WORK ORDER
Across the records, find how many lines include the string "input" and answer with only the figure.

*** DATA SECTION Section Begins ***

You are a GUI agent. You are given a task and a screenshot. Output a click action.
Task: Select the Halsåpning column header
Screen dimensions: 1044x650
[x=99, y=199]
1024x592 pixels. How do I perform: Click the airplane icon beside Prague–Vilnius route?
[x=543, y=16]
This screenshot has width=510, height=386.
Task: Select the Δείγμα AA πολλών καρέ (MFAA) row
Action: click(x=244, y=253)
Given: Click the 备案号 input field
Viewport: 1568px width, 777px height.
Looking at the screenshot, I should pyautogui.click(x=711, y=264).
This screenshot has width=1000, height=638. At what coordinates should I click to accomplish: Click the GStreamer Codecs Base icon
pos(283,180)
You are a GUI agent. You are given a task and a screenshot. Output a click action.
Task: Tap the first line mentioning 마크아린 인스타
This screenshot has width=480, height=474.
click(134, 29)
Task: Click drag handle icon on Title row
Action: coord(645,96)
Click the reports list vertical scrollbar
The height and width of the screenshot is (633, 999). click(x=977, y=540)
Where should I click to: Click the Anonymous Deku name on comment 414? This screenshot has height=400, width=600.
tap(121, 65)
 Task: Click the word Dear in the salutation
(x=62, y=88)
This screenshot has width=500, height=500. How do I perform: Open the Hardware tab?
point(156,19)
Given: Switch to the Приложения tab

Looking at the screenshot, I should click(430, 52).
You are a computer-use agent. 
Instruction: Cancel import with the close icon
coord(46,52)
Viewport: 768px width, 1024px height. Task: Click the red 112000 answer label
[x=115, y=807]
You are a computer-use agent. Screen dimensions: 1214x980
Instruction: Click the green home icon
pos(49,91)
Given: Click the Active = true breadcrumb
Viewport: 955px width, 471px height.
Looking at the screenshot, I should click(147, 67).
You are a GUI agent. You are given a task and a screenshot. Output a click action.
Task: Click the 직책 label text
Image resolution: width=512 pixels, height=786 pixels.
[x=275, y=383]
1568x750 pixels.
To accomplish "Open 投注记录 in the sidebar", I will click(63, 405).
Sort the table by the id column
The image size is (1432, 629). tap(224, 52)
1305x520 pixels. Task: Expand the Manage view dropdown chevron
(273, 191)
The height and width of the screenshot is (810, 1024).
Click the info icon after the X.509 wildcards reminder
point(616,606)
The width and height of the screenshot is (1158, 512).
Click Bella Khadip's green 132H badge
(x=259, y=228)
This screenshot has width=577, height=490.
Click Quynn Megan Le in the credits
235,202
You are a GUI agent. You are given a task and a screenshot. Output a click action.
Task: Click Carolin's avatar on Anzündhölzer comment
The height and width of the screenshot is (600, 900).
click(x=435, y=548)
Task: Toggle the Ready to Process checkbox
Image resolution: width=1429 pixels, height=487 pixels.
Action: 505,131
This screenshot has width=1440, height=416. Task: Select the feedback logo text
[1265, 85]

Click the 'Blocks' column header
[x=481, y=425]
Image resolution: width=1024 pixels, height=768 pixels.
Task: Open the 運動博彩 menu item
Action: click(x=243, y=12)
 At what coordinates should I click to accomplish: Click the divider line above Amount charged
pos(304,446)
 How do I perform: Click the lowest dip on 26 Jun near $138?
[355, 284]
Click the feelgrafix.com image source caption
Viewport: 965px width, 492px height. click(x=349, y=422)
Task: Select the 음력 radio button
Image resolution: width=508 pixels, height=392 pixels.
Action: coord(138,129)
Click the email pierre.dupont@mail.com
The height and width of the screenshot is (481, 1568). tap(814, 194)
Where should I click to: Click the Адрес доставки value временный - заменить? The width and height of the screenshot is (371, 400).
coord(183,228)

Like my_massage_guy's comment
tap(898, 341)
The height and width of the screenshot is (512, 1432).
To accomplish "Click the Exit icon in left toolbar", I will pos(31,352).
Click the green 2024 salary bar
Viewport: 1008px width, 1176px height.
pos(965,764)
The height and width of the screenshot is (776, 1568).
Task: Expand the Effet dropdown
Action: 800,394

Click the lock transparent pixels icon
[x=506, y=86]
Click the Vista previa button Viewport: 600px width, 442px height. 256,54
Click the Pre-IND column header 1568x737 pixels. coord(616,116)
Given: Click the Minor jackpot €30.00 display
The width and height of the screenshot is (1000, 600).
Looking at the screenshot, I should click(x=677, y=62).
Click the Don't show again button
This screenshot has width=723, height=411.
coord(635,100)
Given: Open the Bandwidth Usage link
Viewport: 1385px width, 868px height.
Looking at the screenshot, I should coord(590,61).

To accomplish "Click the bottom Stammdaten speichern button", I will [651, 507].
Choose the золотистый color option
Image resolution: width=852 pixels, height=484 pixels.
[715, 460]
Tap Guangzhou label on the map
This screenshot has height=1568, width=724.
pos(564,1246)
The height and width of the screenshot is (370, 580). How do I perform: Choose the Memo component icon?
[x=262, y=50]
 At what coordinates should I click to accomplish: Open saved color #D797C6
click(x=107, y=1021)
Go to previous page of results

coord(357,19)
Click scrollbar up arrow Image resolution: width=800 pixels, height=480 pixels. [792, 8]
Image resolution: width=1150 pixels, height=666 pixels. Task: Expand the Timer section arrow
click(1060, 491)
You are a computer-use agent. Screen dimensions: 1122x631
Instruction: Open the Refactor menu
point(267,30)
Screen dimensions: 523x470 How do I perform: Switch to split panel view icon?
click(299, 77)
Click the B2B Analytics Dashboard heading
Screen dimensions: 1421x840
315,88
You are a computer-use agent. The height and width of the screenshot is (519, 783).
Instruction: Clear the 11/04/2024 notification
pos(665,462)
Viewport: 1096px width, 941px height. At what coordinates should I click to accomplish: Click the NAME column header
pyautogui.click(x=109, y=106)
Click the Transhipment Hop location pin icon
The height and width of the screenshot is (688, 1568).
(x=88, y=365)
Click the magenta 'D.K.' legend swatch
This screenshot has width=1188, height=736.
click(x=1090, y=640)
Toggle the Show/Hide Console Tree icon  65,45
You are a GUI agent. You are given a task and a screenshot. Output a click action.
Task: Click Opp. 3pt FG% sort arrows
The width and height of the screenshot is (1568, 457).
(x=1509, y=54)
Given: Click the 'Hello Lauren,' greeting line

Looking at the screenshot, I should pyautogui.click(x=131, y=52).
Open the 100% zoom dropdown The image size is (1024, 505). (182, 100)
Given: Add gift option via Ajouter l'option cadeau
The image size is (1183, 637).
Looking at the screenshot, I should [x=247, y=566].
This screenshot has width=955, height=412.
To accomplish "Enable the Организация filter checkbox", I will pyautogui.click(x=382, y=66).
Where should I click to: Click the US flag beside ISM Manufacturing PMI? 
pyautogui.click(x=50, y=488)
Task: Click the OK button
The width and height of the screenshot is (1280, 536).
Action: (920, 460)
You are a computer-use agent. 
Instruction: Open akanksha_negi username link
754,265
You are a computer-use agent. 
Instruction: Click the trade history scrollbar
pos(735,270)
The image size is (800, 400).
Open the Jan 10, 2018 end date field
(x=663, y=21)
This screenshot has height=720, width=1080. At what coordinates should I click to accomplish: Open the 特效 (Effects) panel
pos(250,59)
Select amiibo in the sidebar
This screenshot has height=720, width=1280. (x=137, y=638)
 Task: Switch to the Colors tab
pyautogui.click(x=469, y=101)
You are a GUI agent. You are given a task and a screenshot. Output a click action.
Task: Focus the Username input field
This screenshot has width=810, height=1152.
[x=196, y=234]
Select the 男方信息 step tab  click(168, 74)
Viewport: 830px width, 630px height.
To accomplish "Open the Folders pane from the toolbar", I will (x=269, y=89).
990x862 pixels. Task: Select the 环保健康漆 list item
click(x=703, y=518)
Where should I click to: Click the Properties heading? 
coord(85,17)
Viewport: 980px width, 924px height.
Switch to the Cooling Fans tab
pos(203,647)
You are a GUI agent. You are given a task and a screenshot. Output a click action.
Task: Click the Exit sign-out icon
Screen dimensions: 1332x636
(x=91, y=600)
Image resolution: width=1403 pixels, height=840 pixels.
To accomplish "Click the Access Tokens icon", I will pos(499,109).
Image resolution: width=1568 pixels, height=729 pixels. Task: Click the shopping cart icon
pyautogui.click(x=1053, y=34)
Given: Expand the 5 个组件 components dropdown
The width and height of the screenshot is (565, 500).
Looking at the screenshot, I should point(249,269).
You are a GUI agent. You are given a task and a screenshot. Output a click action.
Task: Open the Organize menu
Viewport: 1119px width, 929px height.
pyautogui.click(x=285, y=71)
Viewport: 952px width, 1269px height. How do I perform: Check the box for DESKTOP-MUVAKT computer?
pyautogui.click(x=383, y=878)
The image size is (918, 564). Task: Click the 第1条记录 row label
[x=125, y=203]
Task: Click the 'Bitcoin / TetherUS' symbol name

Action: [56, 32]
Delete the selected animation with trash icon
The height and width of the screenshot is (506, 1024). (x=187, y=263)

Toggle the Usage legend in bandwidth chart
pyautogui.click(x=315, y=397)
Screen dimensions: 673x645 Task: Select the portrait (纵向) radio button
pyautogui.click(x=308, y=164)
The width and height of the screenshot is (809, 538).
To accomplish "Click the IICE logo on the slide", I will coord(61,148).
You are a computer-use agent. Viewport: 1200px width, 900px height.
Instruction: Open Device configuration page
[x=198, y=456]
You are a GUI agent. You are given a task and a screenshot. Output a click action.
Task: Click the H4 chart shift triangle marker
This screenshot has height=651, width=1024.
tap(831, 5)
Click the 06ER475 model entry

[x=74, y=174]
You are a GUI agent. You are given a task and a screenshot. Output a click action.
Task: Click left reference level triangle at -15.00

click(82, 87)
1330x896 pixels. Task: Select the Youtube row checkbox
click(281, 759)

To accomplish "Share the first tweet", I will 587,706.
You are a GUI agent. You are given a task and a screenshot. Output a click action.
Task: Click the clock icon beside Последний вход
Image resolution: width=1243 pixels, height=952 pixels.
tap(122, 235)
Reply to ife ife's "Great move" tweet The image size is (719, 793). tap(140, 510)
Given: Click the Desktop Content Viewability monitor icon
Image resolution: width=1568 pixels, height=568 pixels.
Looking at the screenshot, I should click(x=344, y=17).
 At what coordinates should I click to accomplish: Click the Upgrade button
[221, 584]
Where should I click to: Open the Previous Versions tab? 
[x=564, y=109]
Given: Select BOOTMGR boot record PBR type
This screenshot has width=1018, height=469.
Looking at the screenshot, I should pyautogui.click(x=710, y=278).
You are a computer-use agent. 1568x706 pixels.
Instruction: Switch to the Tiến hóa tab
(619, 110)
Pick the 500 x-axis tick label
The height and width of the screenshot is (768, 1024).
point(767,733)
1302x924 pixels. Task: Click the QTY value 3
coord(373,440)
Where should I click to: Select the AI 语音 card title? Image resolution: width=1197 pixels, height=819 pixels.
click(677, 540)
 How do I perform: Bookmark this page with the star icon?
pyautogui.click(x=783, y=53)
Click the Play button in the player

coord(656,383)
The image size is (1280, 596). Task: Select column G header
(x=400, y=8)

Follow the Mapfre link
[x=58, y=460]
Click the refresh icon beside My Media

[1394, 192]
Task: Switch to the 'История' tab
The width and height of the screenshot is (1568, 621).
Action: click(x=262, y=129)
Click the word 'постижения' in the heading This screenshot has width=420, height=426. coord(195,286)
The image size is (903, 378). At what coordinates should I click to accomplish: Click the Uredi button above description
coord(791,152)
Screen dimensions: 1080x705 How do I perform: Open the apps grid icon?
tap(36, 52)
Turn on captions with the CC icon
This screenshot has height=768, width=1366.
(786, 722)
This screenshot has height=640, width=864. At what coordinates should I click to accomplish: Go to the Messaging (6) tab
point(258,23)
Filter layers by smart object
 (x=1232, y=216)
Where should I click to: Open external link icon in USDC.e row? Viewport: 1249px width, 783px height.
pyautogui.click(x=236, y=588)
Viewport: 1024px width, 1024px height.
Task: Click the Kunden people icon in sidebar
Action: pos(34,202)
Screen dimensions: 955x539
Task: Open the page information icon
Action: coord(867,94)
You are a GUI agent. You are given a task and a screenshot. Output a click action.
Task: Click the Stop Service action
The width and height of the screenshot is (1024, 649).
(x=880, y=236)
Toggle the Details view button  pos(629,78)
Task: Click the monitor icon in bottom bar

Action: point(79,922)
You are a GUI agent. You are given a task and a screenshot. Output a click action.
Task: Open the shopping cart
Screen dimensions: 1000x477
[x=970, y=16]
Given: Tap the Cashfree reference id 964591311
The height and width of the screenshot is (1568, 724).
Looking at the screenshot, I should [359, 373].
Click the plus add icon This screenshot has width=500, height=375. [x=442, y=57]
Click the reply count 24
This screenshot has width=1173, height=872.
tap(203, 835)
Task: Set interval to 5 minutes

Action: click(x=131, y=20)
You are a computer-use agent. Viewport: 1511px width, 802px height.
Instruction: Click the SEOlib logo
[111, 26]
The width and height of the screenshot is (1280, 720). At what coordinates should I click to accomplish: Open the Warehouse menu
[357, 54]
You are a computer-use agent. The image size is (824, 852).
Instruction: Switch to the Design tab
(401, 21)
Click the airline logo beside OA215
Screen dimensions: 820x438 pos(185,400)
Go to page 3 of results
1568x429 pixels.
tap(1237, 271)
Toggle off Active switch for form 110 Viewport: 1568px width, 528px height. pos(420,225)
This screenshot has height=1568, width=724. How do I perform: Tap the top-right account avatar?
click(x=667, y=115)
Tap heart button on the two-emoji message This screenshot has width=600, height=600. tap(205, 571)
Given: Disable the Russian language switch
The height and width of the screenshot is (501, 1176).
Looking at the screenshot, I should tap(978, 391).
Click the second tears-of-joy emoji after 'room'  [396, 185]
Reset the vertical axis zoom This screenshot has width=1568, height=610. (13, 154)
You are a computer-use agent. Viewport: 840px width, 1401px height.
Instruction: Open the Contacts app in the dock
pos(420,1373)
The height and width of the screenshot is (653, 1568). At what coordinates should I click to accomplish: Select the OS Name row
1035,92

*** DATA SECTION Section Ends ***

ANSWER FOR THE TASK
2